Since the "nesting instinct" in women is such a force, when the
housing bubble collapses, you can expect a gaggle of them to be
running around like chickens with their heads cut off because their
"nests" have just been shaken out of their trees. Soon feathers will
begin to fly!

In a micro, or individual level, I expect Surfer-X to keep his priorities straight, old-school-Cali-style, & just keep on surfin...!

19   Michael Holliday   2006 Jan 11, 4:46am  

Food for thought, grounds for further research:

http://www.newsmax.com/archives/articles/2006/1/10/220213.shtml

Here's an excerpt from an article entitled "America's Superpower Days are Over":

In 2005, for the first time on record, consumer, business and government spending exceeded the total income of the country. Net national savings actually fell.
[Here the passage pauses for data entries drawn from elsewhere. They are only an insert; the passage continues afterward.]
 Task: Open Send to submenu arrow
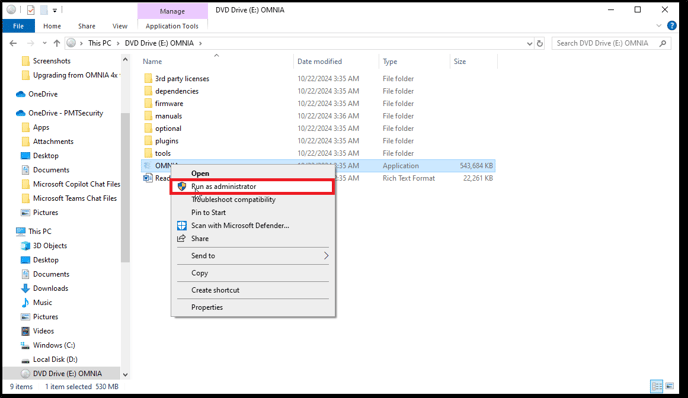click(326, 255)
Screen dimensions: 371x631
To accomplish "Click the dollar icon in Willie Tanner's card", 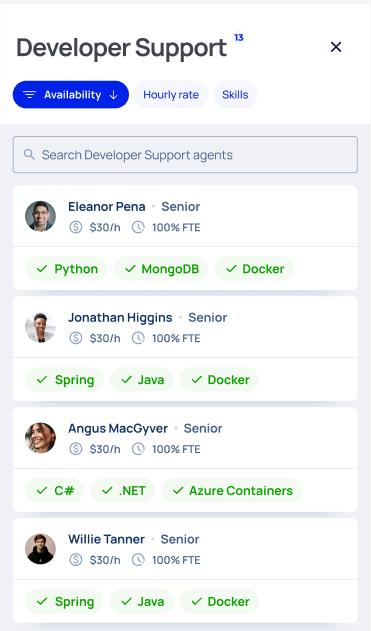I will pos(75,560).
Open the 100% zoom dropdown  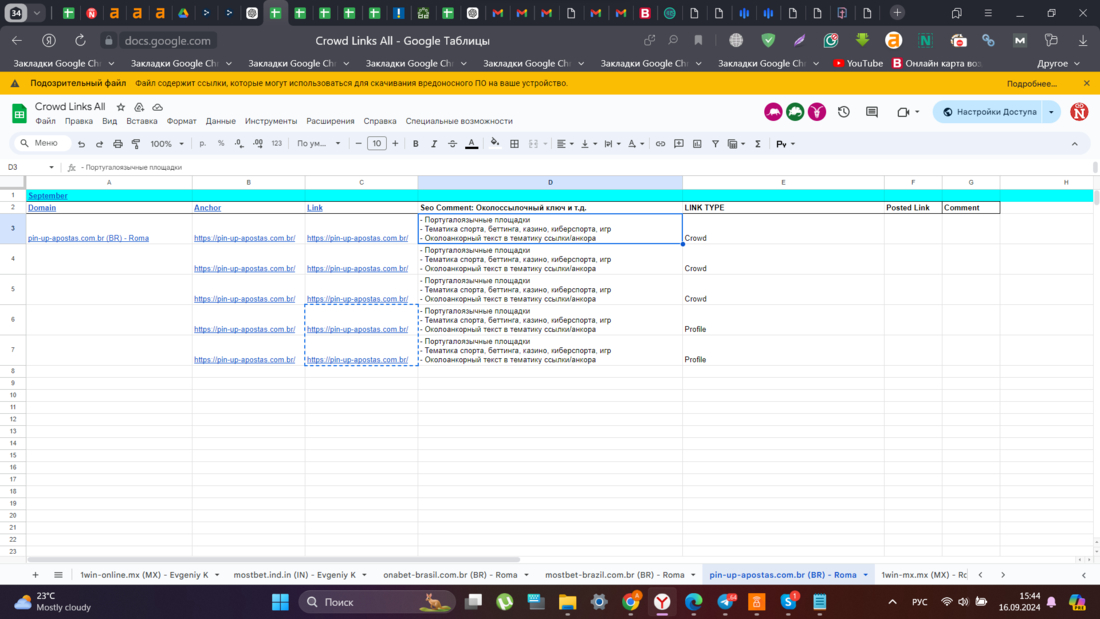pyautogui.click(x=166, y=144)
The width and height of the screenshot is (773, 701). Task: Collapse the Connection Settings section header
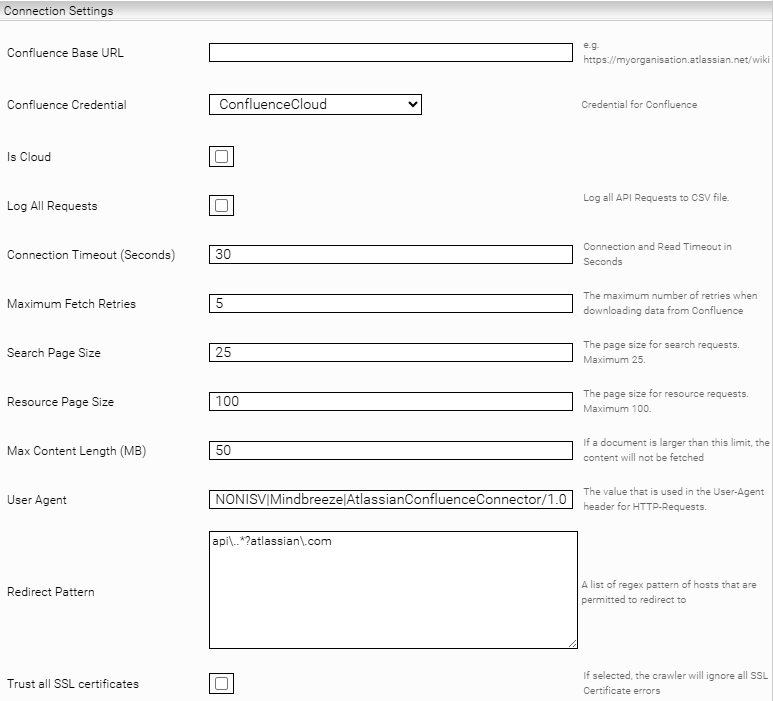tap(60, 11)
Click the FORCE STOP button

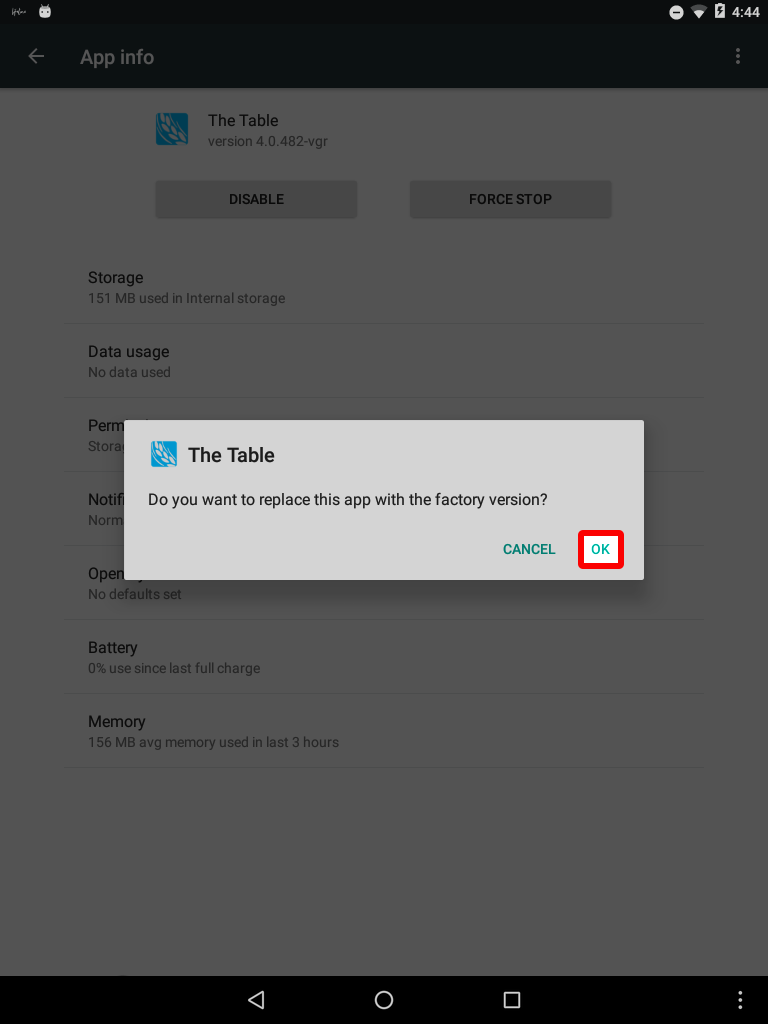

America can consume more than it produces only if foreigners supply the difference. China recently announced that it intends to diversify its foreign exchange holdings away from the U.S. dollar. If this is not merely a threat in order to extort even more concessions from Bush, Americans' ability to consume will be brought up short by a fall in the dollar's value, as China ceases to be a sponge that is absorbing an excessive outpouring of dollars. Oil-producing countries might follow China's lead.

Now that Americans are dependent on imports for their clothing, manufactured goods and even high technology products, a decline in the dollar's value will make all these products much more expensive. American living standards, which have been treading water, will sink.

A decline in living standards is an enormous cost and will make existing debt burdens unbearable. Stiglitz did not include this cost in his estimate.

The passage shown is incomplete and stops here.